MANAMA: Investor interest in tokenisation has increased over the past few months after the Covid-19 pandemic highlighted the importance of digitalising the financial services industry.
In a new report titled “The Future Of Banking: Building A Token Collection,” S&P Global Ratings explores potential use cases for the technology and how it could affect the financial industry.
“In our view, tokenisation offers several benefits including the fractioning of assets, which enhances their liquidity and opens the door for investors or borrowers that may have been excluded from existing options,” said S&P Global Ratings credit analyst Mohamed Damak.
“In addition, we believe the technology could allow new players to enter the market, further challenging incumbent banks’ and asset managers’ revenue.
“As a result, and due to the new digital normal of high-speed transformation, we now expect banks to pursue new products or collaborations much faster than before the pandemic.
“With that said, the industry faces several hurdles including the different speed and willingness of regulators to implement a regulatory framework for tokenisation.

━━━━

## [EXERCISE DIRECTIONS]
Copy out everything in the tokenization article from "MANAMA: Investor interest" down to "analyst Mohamed Damak." without changing a word. Work only from the tokenization article.

## [DATASET]
━━━━

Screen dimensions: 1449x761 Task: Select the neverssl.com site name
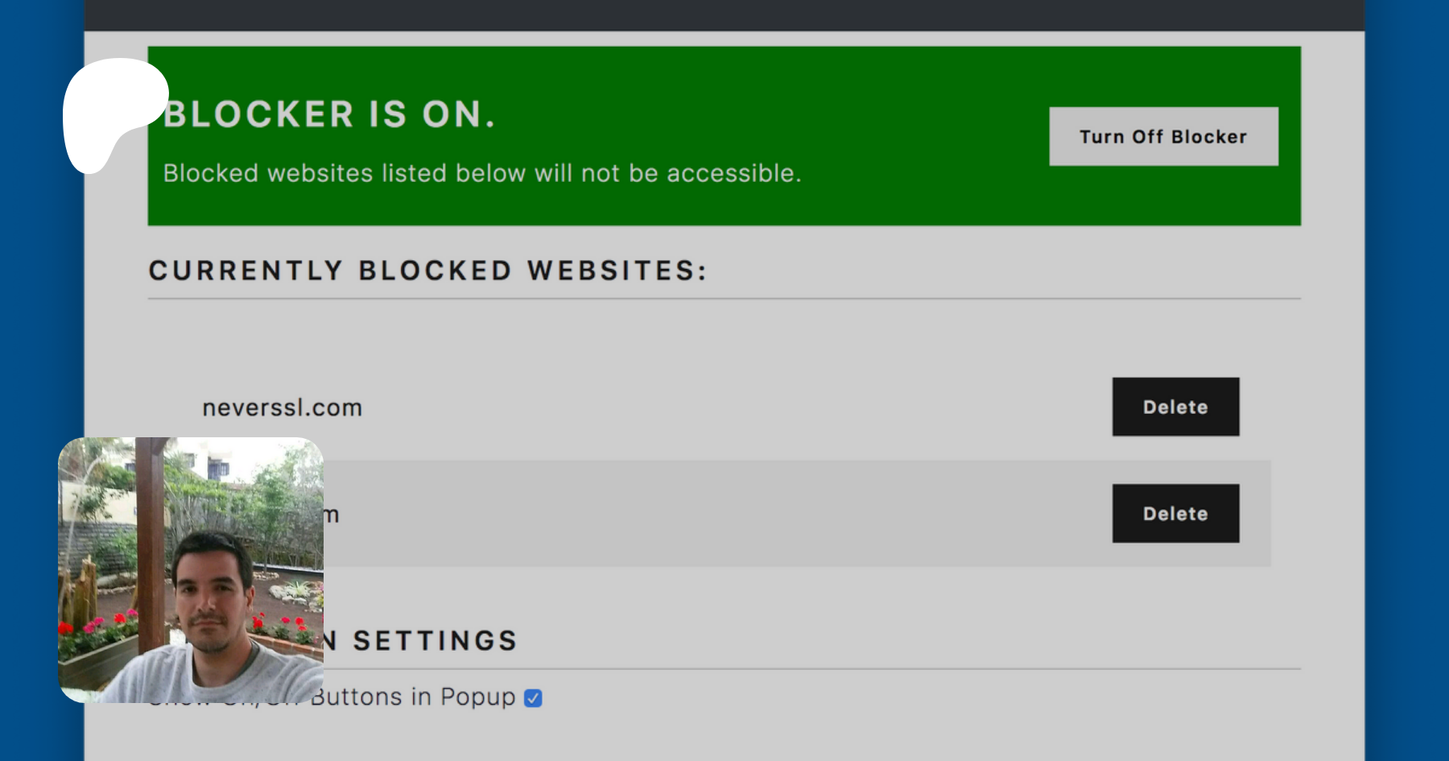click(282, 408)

━━━━

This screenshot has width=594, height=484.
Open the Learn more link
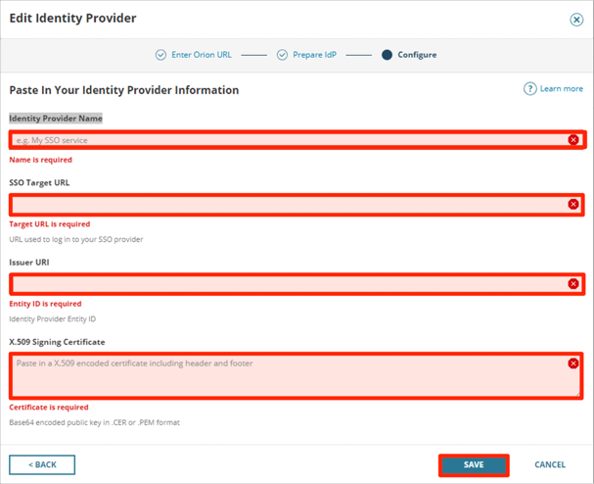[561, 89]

━━━━

## [ANSWER FOR THIS EXERCISE]
MANAMA: Investor interest in tokenisation has increased over the past few months after the Covid-19 pandemic highlighted the importance of digitalising the financial services industry.
In a new report titled “The Future Of Banking: Building A Token Collection,” S&P Global Ratings explores potential use cases for the technology and how it could affect the financial industry.
“In our view, tokenisation offers several benefits including the fractioning of assets, which enhances their liquidity and opens the door for investors or borrowers that may have been excluded from existing options,” said S&P Global Ratings credit analyst Mohamed Damak.